Jason Brand made a claim for disability benefits under his disability policy with Principal Life Insurance Company on the basis that he was totally disabled by extreme anxiety that began in July 2014 after a warrant was served on him by the New York State Attorney General’s Office. Fifteen months after making the claim, Brand entered into a plea agreement in which he admitted to committing felony crimes in connection with his business between 2009 and 2015, including enterprise corruption, insurance fraud and grand larceny. Brand’s policy contained a Criminal Activities Exclusion, which excluded coverage when an insured’s commission of a felony “in whole or in part … contribute[s] to” the insured’s “injury or [s]ickness.” The United States Court of Appeals for the Second Circuit affirmed the trial court’s granting of summary judgment to Principal, reasoning that Brand’s commission of the felonies necessarily “caused” or “contributed” to the anxiety that formed the basis of his disability claim. The Second Circuit also remanded the case back to the trial court to address Principal’s claim that the policy should be deemed void and rescinded based on Brand’s fraud in obtaining the policy or submitting his claim. The Court found the recission claim justiciable, rejecting the trial court’s determination that the claim was mooted by the finding of no coverage based on the exclusion [Principal Life Ins. v. Brand, 2023 U.S. App. LEXIS 31632 (2d Cir. Nov. 30, 2023).]

Southern District Rules That Coverage Action Meets Federal Amount-In-Controversy Requirement Based On Record Outside Pleadings

Greater New York Insurance Company (GNY) filed an action in state court against Kinsale Insurance Company seeking a declaration that Kinsale was obligated to defend GNY’s insured in an underlying personal injury action. Kinsale removed the action to federal court, and GNY moved to remand the case back to state court claiming that the case did not meet the federal $75,000 amount-in-controversy requirement. The United States District Court for the Southern District of New York denied GNY’s motion, reasoning that Kinsale established a “reasonable possibility” that defense costs in the underlying action will exceed $75,000. Although GNY’s complaint and Kinsale’s petition for removal did not establish the amount in controversy, the court stressed that a district court may consider documents outside the pleadings to determine the amount in controversy.

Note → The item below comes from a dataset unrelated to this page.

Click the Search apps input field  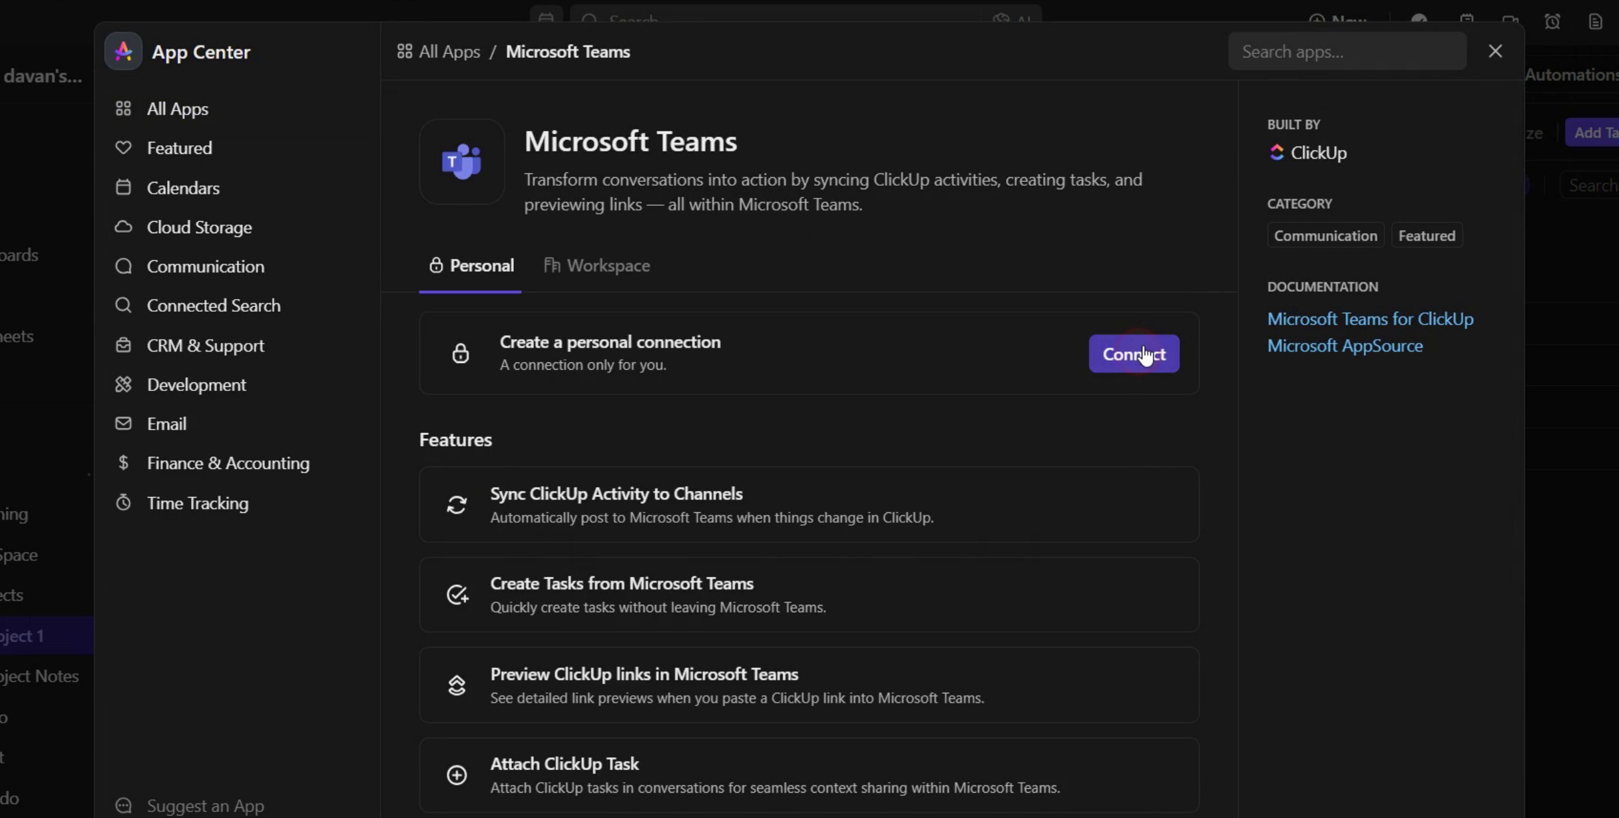[x=1346, y=52]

Because the plaintiff’s bill of particulars in the underlying action revealed spine, shoulder and knee injuries likely requiring the defense to retain several experts, the court concluded that defense of the action would almost certainly cost more than $75,000, which is enough to support jurisdiction. The court also granted Kinsale’s motion to compel arbitration as required under its policy. [Ins. Co. of Greater N.Y. v. Kinsale Ins. Co., 2023 U.S. Dist. LEXIS 204754 (S.D.N.Y. Nov. 15, 2023).]

Southern District Refuses To Compel Appraisal Before Resolution Of Coverage Issues

7Group LLC’s property in Florida was damaged during Hurricane Ian. 7Group made a claim under its property policy with Mt. Hawley Insurance Company, which allegedly underpaid 7Group’s claim. 7Group sued and moved to compel an appraisal and to stay the coverage action pending the outcome of the appraisal. The United States District Court for the Southern District of New York enforced the New York choice-of-law provision in the policy and denied the motion, reasoning that an appraisal was premature pending resolution of the scope of coverage under the policy. [7Grp., LLC v. Mt. Hawley Ins. Co., 2023 U.S. Dist. LEXIS 207442 (S.D.N.Y. Nov. 20, 2023).]